The entire trail, originally an old hunting trail, has existed for more than 100 years as an unofficial “social” trail. Parks’ Hunt Camp Trail project was designed in 2017 to reduce the environmental impacts of the trail system while improving visitor safety and enhancing opportunities for recreation, restoring other nearby trails and adding it to the County’s signed and maintained system.
Parks personnel and a team of volunteers rerouted some of the steepest portions of the upper-elevation trial segment in summer 2017, improving the trail sustainability while maintaining its primitive rocky character. It was officially opened and signed.

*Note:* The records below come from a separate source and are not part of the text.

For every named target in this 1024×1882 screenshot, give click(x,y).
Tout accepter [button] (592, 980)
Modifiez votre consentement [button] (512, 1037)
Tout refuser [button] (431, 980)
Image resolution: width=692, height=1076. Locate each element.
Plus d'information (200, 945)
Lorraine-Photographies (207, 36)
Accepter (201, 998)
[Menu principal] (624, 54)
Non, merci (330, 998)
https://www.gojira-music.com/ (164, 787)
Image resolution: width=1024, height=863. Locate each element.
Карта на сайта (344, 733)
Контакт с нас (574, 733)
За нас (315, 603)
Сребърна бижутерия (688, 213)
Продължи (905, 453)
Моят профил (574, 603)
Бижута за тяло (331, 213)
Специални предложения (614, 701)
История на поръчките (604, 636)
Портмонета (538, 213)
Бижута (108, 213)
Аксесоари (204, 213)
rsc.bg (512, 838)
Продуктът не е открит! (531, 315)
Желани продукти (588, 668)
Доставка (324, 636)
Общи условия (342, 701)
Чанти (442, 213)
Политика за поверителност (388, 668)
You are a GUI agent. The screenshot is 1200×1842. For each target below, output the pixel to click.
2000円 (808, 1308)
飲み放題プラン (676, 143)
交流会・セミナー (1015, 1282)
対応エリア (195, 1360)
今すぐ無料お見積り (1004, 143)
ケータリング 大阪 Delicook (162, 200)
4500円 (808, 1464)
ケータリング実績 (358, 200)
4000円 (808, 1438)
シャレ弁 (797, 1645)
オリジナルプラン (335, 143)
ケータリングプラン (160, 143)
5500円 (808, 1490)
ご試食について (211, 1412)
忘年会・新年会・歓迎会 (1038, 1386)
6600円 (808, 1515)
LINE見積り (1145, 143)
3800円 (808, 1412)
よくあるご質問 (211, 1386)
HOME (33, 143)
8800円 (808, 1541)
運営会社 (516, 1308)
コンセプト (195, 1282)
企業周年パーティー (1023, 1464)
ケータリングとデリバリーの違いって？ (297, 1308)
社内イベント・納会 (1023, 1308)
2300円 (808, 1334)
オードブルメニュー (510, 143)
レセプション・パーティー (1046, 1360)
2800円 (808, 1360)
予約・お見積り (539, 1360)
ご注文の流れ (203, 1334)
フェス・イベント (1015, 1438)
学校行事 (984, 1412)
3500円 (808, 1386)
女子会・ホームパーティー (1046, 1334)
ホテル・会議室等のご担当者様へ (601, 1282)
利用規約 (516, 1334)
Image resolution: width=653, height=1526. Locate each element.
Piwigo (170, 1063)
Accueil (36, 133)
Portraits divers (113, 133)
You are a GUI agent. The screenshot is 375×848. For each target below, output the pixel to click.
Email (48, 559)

The Marin Audubon Society, the Marin Conservation League and the California Native Plant Society filed a legal complaint August 10, 2017, against the Open Space District in regard to the Hunt Camp Trail project. As the result of the settlement reached this month, Parks has rescinded planned improvements to lower-elevations parts of Hunt Camp Trail and the Manzanita Fire Road Connector Trail, and it has confirmed that there are no other projects that will add a designated trail in the Gary Giacomini Preserve for the next two years.
Settlement documents have been finalized and the Open Space District agreed to pay $17,000 in attorney fees.
According to trail usage data, the Hunt Camp Trail has only had an average of eight trail uses per day since it was designated as part of the road and trail system.
“We’re really pleased with the successes in our first three years of improvements and we look forward to continuing road and trail projects in other preserves,” said Parks Senior Resources Planner Jon Campo. “We’ve had great collaboration with the cycling, environmental and equestrian communities, resulting in more buy-in and better-received projects.”
Campo said projects included in each year’s Road and Trail Management Plan address the fact that many trails maintained by the County were not formally planned or sustainably designed as part of a public access system. Most of the roads and trails were originally built to be logging and ranch roads, utility access, and informal trails created from repeated use.